- Records shown:
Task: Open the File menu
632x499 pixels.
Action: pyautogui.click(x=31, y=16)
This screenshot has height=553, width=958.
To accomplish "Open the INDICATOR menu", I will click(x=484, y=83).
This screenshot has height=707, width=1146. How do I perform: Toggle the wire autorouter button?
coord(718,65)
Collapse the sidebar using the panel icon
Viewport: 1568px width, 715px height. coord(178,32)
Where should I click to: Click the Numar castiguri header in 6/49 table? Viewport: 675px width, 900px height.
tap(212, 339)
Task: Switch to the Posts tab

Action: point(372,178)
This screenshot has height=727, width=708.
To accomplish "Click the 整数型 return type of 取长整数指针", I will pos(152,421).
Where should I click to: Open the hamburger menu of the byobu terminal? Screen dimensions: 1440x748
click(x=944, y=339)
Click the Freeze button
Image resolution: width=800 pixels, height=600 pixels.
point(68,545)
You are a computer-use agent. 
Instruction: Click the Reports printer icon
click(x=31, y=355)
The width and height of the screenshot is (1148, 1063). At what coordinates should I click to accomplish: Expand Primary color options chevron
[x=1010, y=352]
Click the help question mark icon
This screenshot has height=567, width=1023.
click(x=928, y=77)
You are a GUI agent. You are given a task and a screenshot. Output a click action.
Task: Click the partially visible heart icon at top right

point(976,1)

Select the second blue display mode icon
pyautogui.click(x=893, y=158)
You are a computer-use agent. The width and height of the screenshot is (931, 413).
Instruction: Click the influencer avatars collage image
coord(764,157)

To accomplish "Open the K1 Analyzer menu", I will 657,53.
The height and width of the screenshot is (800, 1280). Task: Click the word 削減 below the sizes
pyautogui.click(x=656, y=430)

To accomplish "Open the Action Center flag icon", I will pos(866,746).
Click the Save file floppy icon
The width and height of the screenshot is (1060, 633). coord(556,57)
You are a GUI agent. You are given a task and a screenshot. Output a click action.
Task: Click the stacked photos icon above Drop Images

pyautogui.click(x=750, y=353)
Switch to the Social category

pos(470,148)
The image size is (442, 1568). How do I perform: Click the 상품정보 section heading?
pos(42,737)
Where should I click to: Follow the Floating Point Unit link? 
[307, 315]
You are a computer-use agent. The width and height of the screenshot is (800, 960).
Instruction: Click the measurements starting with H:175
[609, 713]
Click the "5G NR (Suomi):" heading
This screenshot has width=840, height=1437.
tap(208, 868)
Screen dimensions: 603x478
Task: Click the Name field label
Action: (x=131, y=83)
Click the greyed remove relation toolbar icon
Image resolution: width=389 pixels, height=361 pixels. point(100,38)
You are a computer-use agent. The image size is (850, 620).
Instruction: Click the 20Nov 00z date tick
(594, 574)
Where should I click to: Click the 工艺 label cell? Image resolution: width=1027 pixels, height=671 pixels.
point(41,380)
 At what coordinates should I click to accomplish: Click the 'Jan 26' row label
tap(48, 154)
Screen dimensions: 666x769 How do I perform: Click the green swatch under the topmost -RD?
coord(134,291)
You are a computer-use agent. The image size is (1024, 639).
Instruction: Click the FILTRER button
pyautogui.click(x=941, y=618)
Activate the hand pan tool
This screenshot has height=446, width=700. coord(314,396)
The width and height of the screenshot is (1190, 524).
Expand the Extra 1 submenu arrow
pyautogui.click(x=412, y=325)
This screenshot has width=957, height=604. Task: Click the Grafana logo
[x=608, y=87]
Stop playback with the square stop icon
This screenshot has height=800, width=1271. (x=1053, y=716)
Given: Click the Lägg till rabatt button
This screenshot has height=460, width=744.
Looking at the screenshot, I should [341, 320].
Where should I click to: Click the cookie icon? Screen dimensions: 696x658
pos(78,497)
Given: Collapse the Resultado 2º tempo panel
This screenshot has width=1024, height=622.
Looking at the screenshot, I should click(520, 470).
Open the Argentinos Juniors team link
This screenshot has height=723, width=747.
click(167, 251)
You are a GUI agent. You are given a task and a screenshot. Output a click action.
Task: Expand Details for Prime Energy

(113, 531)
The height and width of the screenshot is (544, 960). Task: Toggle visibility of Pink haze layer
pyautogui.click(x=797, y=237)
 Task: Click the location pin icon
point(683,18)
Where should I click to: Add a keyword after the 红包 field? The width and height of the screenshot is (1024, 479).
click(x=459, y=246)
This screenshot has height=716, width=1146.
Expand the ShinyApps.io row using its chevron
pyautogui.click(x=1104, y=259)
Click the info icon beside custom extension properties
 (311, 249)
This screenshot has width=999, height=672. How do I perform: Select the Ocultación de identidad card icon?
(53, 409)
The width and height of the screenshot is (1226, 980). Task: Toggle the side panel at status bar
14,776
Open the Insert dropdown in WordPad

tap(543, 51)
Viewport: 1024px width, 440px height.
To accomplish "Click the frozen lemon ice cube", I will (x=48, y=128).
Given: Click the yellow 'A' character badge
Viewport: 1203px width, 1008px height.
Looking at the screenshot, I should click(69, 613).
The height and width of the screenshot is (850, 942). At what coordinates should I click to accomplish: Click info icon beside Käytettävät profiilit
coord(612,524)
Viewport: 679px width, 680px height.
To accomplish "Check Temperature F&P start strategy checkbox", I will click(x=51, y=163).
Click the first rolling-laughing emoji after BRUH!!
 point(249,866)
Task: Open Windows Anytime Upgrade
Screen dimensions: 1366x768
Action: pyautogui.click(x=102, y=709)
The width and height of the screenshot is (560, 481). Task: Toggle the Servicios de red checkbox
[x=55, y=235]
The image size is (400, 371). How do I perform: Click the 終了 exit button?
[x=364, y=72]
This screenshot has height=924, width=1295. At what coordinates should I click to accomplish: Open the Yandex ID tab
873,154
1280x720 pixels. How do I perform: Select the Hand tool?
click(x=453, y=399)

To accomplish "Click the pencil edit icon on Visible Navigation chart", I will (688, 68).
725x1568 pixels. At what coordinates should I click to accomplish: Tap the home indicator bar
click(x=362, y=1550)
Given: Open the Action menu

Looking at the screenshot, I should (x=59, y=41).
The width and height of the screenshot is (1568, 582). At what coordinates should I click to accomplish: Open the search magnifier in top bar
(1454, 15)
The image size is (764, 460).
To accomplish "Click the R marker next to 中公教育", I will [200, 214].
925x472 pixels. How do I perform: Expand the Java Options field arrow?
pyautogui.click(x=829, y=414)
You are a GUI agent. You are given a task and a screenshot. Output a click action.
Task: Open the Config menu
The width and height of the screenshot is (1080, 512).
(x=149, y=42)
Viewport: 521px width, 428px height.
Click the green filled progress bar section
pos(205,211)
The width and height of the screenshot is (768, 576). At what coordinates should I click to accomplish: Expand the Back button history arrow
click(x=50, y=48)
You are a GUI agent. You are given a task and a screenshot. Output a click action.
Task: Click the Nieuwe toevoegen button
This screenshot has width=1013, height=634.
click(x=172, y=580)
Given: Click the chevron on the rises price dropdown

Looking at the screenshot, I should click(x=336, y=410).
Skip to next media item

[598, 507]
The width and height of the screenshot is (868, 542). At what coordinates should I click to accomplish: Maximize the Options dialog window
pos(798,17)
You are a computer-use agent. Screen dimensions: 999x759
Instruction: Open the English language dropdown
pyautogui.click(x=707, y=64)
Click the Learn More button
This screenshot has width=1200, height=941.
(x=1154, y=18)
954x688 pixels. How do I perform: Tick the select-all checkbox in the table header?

- Your task: The entire listing has to be written out again exactly.

- Your response:
Task: Open the File menu
632x499 pixels.
Action: pyautogui.click(x=31, y=16)
This screenshot has height=553, width=958.
To accomplish "Open the INDICATOR menu", I will click(x=484, y=83).
This screenshot has height=707, width=1146. How do I perform: Toggle the wire autorouter button?
coord(718,65)
Collapse the sidebar using the panel icon
Viewport: 1568px width, 715px height. coord(178,32)
Where should I click to: Click the Numar castiguri header in 6/49 table? Viewport: 675px width, 900px height.
tap(212, 339)
Task: Switch to the Posts tab

Action: point(372,178)
This screenshot has height=727, width=708.
To accomplish "Click the 整数型 return type of 取长整数指针", I will pos(152,421).
Where should I click to: Open the hamburger menu of the byobu terminal? Screen dimensions: 1440x748
click(x=944, y=339)
Click the Freeze button
Image resolution: width=800 pixels, height=600 pixels.
point(68,545)
You are a computer-use agent. 
Instruction: Click the Reports printer icon
click(x=31, y=355)
The width and height of the screenshot is (1148, 1063). At what coordinates should I click to accomplish: Expand Primary color options chevron
[x=1010, y=352]
Click the help question mark icon
This screenshot has height=567, width=1023.
click(x=928, y=77)
You are a GUI agent. You are given a task and a screenshot. Output a click action.
Task: Click the partially visible heart icon at top right

point(976,1)

Select the second blue display mode icon
pyautogui.click(x=893, y=158)
You are a computer-use agent. The width and height of the screenshot is (931, 413).
Instruction: Click the influencer avatars collage image
coord(764,157)

To accomplish "Open the K1 Analyzer menu", I will 657,53.
The height and width of the screenshot is (800, 1280). Task: Click the word 削減 below the sizes
pyautogui.click(x=656, y=430)

To accomplish "Open the Action Center flag icon", I will pos(866,746).
Click the Save file floppy icon
The width and height of the screenshot is (1060, 633). coord(556,57)
You are a GUI agent. You are given a task and a screenshot. Output a click action.
Task: Click the stacked photos icon above Drop Images

pyautogui.click(x=750, y=353)
Switch to the Social category

pos(470,148)
The image size is (442, 1568). How do I perform: Click the 상품정보 section heading?
pos(42,737)
Where should I click to: Follow the Floating Point Unit link? 
[307, 315]
You are a computer-use agent. The width and height of the screenshot is (800, 960).
Instruction: Click the measurements starting with H:175
[609, 713]
Click the "5G NR (Suomi):" heading
This screenshot has width=840, height=1437.
tap(208, 868)
Screen dimensions: 603x478
Task: Click the Name field label
Action: (x=131, y=83)
Click the greyed remove relation toolbar icon
Image resolution: width=389 pixels, height=361 pixels. point(100,38)
You are a computer-use agent. The image size is (850, 620).
Instruction: Click the 20Nov 00z date tick
(594, 574)
Where should I click to: Click the 工艺 label cell? Image resolution: width=1027 pixels, height=671 pixels.
point(41,380)
 At what coordinates should I click to accomplish: Click the 'Jan 26' row label
tap(48, 154)
Screen dimensions: 666x769 How do I perform: Click the green swatch under the topmost -RD?
coord(134,291)
You are a computer-use agent. The image size is (1024, 639).
Instruction: Click the FILTRER button
pyautogui.click(x=941, y=618)
Activate the hand pan tool
This screenshot has height=446, width=700. coord(314,396)
The width and height of the screenshot is (1190, 524).
Expand the Extra 1 submenu arrow
pyautogui.click(x=412, y=325)
This screenshot has width=957, height=604. Task: Click the Grafana logo
[x=608, y=87]
Stop playback with the square stop icon
This screenshot has height=800, width=1271. (x=1053, y=716)
Given: Click the Lägg till rabatt button
This screenshot has height=460, width=744.
Looking at the screenshot, I should [341, 320].
Where should I click to: Click the cookie icon? Screen dimensions: 696x658
pos(78,497)
Given: Collapse the Resultado 2º tempo panel
This screenshot has width=1024, height=622.
Looking at the screenshot, I should click(520, 470).
Open the Argentinos Juniors team link
This screenshot has height=723, width=747.
click(167, 251)
You are a GUI agent. You are given a task and a screenshot. Output a click action.
Task: Expand Details for Prime Energy

(113, 531)
The height and width of the screenshot is (544, 960). Task: Toggle visibility of Pink haze layer
pyautogui.click(x=797, y=237)
 Task: Click the location pin icon
point(683,18)
Where should I click to: Add a keyword after the 红包 field? The width and height of the screenshot is (1024, 479).
click(x=459, y=246)
This screenshot has height=716, width=1146.
Expand the ShinyApps.io row using its chevron
pyautogui.click(x=1104, y=259)
Click the info icon beside custom extension properties
 (311, 249)
This screenshot has width=999, height=672. How do I perform: Select the Ocultación de identidad card icon?
(53, 409)
The width and height of the screenshot is (1226, 980). Task: Toggle the side panel at status bar
14,776
Open the Insert dropdown in WordPad

tap(543, 51)
Viewport: 1024px width, 440px height.
To accomplish "Click the frozen lemon ice cube", I will (x=48, y=128).
Given: Click the yellow 'A' character badge
Viewport: 1203px width, 1008px height.
Looking at the screenshot, I should click(69, 613).
The height and width of the screenshot is (850, 942). At what coordinates should I click to accomplish: Click info icon beside Käytettävät profiilit
coord(612,524)
Viewport: 679px width, 680px height.
To accomplish "Check Temperature F&P start strategy checkbox", I will click(x=51, y=163).
Click the first rolling-laughing emoji after BRUH!!
 point(249,866)
Task: Open Windows Anytime Upgrade
Screen dimensions: 1366x768
Action: pyautogui.click(x=102, y=709)
The width and height of the screenshot is (560, 481). Task: Toggle the Servicios de red checkbox
[x=55, y=235]
The image size is (400, 371). How do I perform: Click the 終了 exit button?
[x=364, y=72]
This screenshot has height=924, width=1295. At what coordinates should I click to accomplish: Open the Yandex ID tab
873,154
1280x720 pixels. How do I perform: Select the Hand tool?
click(x=453, y=399)

To accomplish "Click the pencil edit icon on Visible Navigation chart", I will (688, 68).
725x1568 pixels. At what coordinates should I click to accomplish: Tap the home indicator bar
click(x=362, y=1550)
Given: Open the Action menu

Looking at the screenshot, I should (x=59, y=41).
The width and height of the screenshot is (1568, 582). At what coordinates should I click to accomplish: Open the search magnifier in top bar
(1454, 15)
The image size is (764, 460).
To accomplish "Click the R marker next to 中公教育", I will [200, 214].
925x472 pixels. How do I perform: Expand the Java Options field arrow?
pyautogui.click(x=829, y=414)
You are a GUI agent. You are given a task and a screenshot. Output a click action.
Task: Open the Config menu
The width and height of the screenshot is (1080, 512).
(x=149, y=42)
Viewport: 521px width, 428px height.
Click the green filled progress bar section
pos(205,211)
The width and height of the screenshot is (768, 576). At what coordinates should I click to accomplish: Expand the Back button history arrow
click(x=50, y=48)
You are a GUI agent. You are given a task and a screenshot. Output a click action.
Task: Click the Nieuwe toevoegen button
This screenshot has width=1013, height=634.
click(x=172, y=580)
Given: Click the chevron on the rises price dropdown

Looking at the screenshot, I should click(x=336, y=410).
Skip to next media item

[598, 507]
The width and height of the screenshot is (868, 542). At what coordinates should I click to accomplish: Maximize the Options dialog window
pos(798,17)
You are a computer-use agent. Screen dimensions: 999x759
Instruction: Open the English language dropdown
pyautogui.click(x=707, y=64)
Click the Learn More button
This screenshot has width=1200, height=941.
(x=1154, y=18)
954x688 pixels. How do I perform: Tick the select-all checkbox in the table header?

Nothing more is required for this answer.